Items from a dataset:
───
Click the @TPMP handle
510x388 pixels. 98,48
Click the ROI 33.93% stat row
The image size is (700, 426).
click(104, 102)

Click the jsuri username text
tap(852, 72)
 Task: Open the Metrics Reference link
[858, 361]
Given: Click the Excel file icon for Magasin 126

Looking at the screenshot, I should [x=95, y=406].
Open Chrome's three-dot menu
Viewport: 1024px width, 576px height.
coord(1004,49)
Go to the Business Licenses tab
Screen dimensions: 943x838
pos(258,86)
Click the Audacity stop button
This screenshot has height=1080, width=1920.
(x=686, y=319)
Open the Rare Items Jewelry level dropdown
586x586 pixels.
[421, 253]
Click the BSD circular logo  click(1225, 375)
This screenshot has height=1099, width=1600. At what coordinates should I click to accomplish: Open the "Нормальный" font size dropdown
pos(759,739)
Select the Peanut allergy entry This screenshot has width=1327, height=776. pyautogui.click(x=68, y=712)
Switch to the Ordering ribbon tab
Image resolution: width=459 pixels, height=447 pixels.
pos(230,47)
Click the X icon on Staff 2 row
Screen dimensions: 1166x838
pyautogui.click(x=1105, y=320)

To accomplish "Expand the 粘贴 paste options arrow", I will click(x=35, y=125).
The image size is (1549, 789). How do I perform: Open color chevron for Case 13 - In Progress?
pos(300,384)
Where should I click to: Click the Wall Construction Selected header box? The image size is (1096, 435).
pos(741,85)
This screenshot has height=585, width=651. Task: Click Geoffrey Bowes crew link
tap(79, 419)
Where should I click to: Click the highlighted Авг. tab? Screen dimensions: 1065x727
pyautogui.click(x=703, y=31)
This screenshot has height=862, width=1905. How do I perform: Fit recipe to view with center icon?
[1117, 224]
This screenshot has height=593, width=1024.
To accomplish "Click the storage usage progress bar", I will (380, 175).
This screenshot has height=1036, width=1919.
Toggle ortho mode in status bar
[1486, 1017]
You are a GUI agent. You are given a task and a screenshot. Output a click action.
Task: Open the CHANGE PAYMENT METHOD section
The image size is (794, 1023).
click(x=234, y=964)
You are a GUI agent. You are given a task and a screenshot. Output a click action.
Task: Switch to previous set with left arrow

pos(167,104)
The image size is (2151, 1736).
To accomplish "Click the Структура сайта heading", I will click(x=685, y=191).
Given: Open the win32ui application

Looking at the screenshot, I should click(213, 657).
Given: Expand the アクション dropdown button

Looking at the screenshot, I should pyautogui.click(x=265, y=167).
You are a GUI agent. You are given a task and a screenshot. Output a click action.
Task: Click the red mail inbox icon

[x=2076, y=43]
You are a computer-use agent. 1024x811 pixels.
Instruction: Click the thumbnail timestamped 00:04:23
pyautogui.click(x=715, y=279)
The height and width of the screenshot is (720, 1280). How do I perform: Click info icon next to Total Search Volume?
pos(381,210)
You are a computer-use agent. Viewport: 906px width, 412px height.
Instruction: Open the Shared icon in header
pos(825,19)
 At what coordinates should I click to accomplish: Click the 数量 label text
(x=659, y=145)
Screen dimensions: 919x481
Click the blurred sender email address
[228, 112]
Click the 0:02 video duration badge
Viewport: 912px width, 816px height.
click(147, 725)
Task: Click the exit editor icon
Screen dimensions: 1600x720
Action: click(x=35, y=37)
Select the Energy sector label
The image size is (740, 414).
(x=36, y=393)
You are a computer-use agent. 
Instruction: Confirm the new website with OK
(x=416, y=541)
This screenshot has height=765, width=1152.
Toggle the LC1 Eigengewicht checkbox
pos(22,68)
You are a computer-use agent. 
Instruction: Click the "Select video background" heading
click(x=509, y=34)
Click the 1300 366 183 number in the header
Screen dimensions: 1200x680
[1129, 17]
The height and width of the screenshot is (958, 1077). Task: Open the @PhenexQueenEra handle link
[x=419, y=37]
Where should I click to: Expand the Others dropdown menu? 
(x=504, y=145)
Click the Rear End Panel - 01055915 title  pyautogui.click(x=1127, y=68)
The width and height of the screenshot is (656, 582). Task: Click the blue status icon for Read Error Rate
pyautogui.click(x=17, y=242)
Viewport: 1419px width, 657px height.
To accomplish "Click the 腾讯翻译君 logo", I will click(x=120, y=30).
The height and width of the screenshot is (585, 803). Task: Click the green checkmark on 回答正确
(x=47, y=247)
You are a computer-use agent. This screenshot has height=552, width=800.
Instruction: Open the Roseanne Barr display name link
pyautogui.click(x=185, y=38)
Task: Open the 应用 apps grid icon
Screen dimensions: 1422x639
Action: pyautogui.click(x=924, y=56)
───
:: Work order ::
Up to and including the line with "Click the BSD", repeat the data exactly, starting from its first line; nothing else belongs in the response.

:: Expected answer ::
Click the @TPMP handle
510x388 pixels. 98,48
Click the ROI 33.93% stat row
The image size is (700, 426).
click(104, 102)

Click the jsuri username text
tap(852, 72)
 Task: Open the Metrics Reference link
[858, 361]
Given: Click the Excel file icon for Magasin 126

Looking at the screenshot, I should [x=95, y=406].
Open Chrome's three-dot menu
Viewport: 1024px width, 576px height.
coord(1004,49)
Go to the Business Licenses tab
Screen dimensions: 943x838
pos(258,86)
Click the Audacity stop button
This screenshot has height=1080, width=1920.
(x=686, y=319)
Open the Rare Items Jewelry level dropdown
586x586 pixels.
[421, 253]
Click the BSD circular logo  click(1225, 375)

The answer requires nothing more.